De 33 à 40% de délais, un air de déjà-vu

Crédit photo Billy Ceusters - ASO

Crédit photo Billy Ceusters - ASO

Les délais d'élimination étaient la préocupation des coureurs qui grimpent beaucoup moins vite que Tadej Pogacar, ce vendredi après-midi, pour le contre-la-montre en côte entre Loudenvielle et Peyragudes. Et ça concerne une bonne partie des sprinters.


Pour éviter une hécatombe, le collège des commissaires a accepté de donner du mou dans la corde aux pendus annoncés. Des 33% prévus par le règlement, les délais sont passés à 40% avant le départ, alors que d'habitude, c'est après l'arrivée que les arbitres ajustent le couperet. 40%, c'est quand même la différence de puissance entre un coureur qui prend du vent sur le plat et celui qui reste à l'abri dans sa roue.

5 COUREURS SAUVÉS

Là où les organisateurs avaient prévu un temps de 26', le coureur d'UAE Team Emirates XRG a réalisé 23'00" tout rond.

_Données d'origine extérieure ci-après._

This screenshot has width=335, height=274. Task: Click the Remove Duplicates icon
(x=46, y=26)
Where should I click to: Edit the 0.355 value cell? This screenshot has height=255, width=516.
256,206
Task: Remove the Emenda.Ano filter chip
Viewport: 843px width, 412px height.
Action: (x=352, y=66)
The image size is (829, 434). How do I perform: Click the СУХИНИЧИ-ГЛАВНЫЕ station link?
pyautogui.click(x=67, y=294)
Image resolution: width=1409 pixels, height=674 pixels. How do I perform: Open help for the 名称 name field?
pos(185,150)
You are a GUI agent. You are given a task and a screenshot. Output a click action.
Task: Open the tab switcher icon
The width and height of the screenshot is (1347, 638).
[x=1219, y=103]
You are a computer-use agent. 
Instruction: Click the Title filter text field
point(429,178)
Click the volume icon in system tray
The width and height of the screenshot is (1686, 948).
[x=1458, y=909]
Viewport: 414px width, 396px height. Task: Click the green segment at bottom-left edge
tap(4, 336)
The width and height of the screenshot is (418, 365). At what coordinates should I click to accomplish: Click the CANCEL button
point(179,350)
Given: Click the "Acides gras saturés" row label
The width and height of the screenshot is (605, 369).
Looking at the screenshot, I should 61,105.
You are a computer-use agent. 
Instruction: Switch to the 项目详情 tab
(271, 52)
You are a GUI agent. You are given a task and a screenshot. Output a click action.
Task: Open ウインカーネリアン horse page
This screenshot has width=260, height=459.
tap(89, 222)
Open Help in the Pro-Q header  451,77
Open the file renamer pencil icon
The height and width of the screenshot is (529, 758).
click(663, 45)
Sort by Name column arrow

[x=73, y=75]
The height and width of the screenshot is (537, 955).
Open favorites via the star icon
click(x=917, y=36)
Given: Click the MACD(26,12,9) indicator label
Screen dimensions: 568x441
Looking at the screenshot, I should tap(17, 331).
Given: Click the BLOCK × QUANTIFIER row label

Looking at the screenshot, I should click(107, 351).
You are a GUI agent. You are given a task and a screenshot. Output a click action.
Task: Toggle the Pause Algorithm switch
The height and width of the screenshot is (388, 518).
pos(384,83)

C'est plus facile pour les calculs. A 40%, les délais sont portés à 32'12", de quoi retrouver tout le monde au départ de Pau ce samedi. Sauf Bryan Coquard qui a décidé d'abandonner après avoir monté jusqu'à Peyragudes avec son doigt fracturé.

Si le tarif de 33% avait été appliqué, cinq coureurs auraient dû rentrer à la maison pour être arrivés après 30'40" et une bonne partie du classement du maillot vert : Biniam Girmay (4e du classement par points), Arnaud Démare, Elmar Reinders, Tim Merlier (5e du maillot vert) et Luka Mezgec. Jonathan Milan termine d'ailleurs 117e en 29'13" mais sent la menace de Tadej Pogacar pour son maillot vert.

DÉJÀ EN 1959 AU PUY DE DÔME

Mais est-ce une première de porter à 40% les délais pour éviter de remplir un wagon de sprinters direction la maison ? Pas vraiment. L'étape contre-la-montre en côte du Puy-de-Dôme en 1959, le 2e contre-la-montre en côte du Tour (avec arrivée au sommet) après le Ventoux 1958.

Ce jour-là, les délais d'élimination sont de 33%. Federico Bahamontes écrase la course en 36'15". Charly Gaul, le vainqueur du Tour 1958 est 2e à 1'26". Les délais de 33% renvoient neuf coureurs à la maison. Officiellement en raison de la performance exceptionnelle réalisée par Bahamontes et les conditions atmosphériques, les commissaires rallongent les délais, après l'arrivée, à 40%. Dans ce cas, seuls deux coureurs sont éliminés : un équipier de l'équipe de France, Raymond Mastrotto et un de l'équipe d'Espagne, Aniceto Utset. Match nul.

POUR SAUVER L’ÉQUIPE DE FRANCE

C'est là que l'équipe d'Espagne intervient. Ce Tour est couru par équipes nationales de 12 coureurs. Parmi les neuf coureurs qui auraient été éliminés à 33% figurent trois coureurs de l'équipe de France. Les Espagnols pressentent un coup fourré dans cet allongement des délais. Federico Bahamontes ne compte plus que six coéquipiers. Ils contestent et les commissaires reviennent sur leur décision et fixent un nouveau délai à 38% du temps du premier. Quatre coureurs sont éliminés. L'équipe de France sauve René Privat mais pas Roger Hassenforder. On imagine moins des équipes du WorldTour qui courent ensemble toute la saison se lancer dans ces palabres.

Au Parc des Princes, Bahamontes terminera en jaune et l'équipe France, désunie pendant la Grande Boucle, sera sifflée par le public.

Samedi, les coureurs du Tour 2025 se dirigeront vers Superbagnères. En 1979, encore dans un contre-la-montre en côte, Bernard Hinault y avait renvoyé cinq coureurs à la maison. Les délais étaient de 25%. Deux semaines plus tard, rebelote dans le chrono Evian-Morzine Avoriaz où le Blaireau reprend le maillot jaune et met quatre coureurs hors-délais de plus.

Tadej Pogacar n'aura pas fait l'expérience de renvoyer des coureurs à la maison comme certains de ses prédécesseurs, mais ce vendredi soir, ce sont probablement ses concurrents directs qui ont le plus mal à la tête.